Description of the task = In the forum post, how many times a day does the breeder feed them?

Passage given =
I have had several people be extremely rude and ignorant towards me, so saying I haven't is complete rubbish! Its hardly a coincidence that when I first came on this board, I was nice and thankful to anyone that gave me any helpful comments and anyone that doubts that can look for themselves! But as soon as I had rude/non helpful comments I changed the way I conducted myself and rightful so, cause I am not going ask questions and then be spoken to like a piece of crap. And this isn't the first time some members have done the exact thing many times over to other people that have come on this board seeking help! And a quick search clearly shows there is a trend! 

I have no issues with your comment Joface and to be honest maybe my comments on the "5 times a day feeding" was a bit over the top, but to be fair people such as nicnet and other member who have angered me and been very rude/unhelpful have only themselves to blame! Regardless if this person is a breeder and feeds them 5 times day then that is his method and what works for him. I can't say I personally agree with that (never heard of it before) and most the members don't agree also judging by the comments. But either way I am not going to say he is wrong or that anyone else is right, I simply respect the fact that its what he personally thinks is best. Difference between me and other people here and what angered me to start with is that some members such as nicenet have the attitude its there way or the highway! They simply think they know everything in the world and cant seem to comprehend that every single person has different techniques or ways that they prefer! I don't know if its just arrogance or what it is but if you have attitude that your know everything and every brand/type you use is the right....well you aren't going to get far in life!

Dataset excerpt =

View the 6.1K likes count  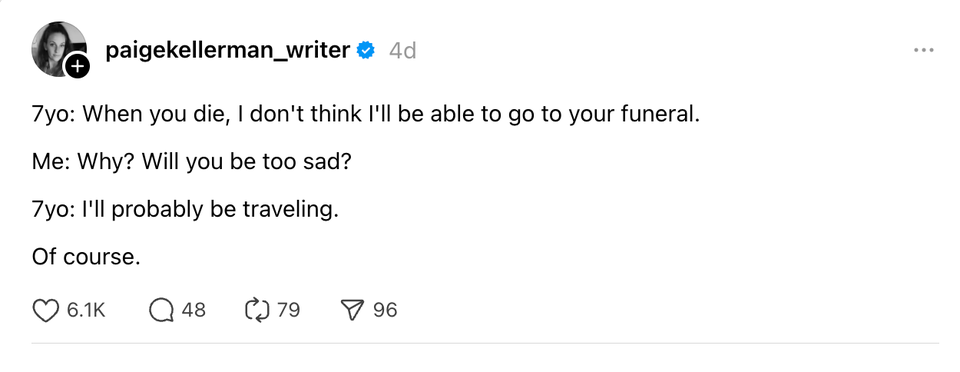(x=86, y=311)
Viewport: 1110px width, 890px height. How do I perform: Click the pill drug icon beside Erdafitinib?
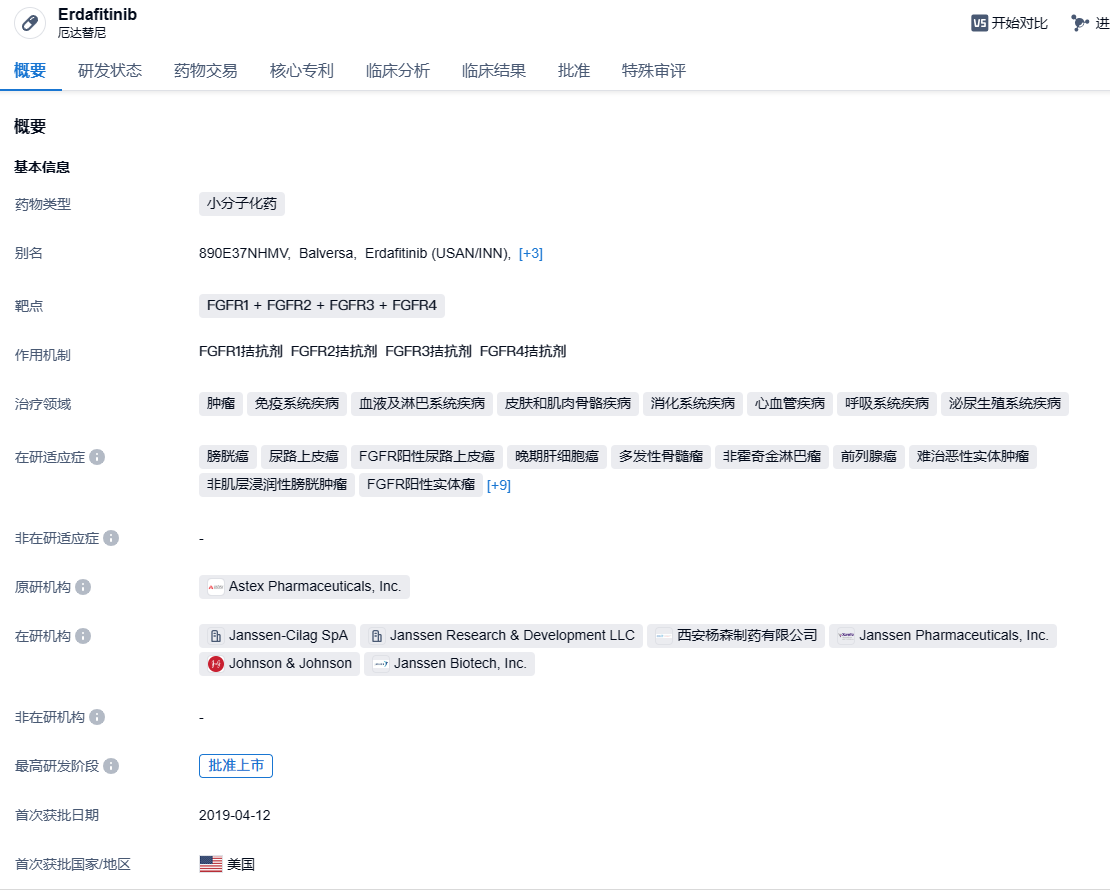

Task solution = Five times a day.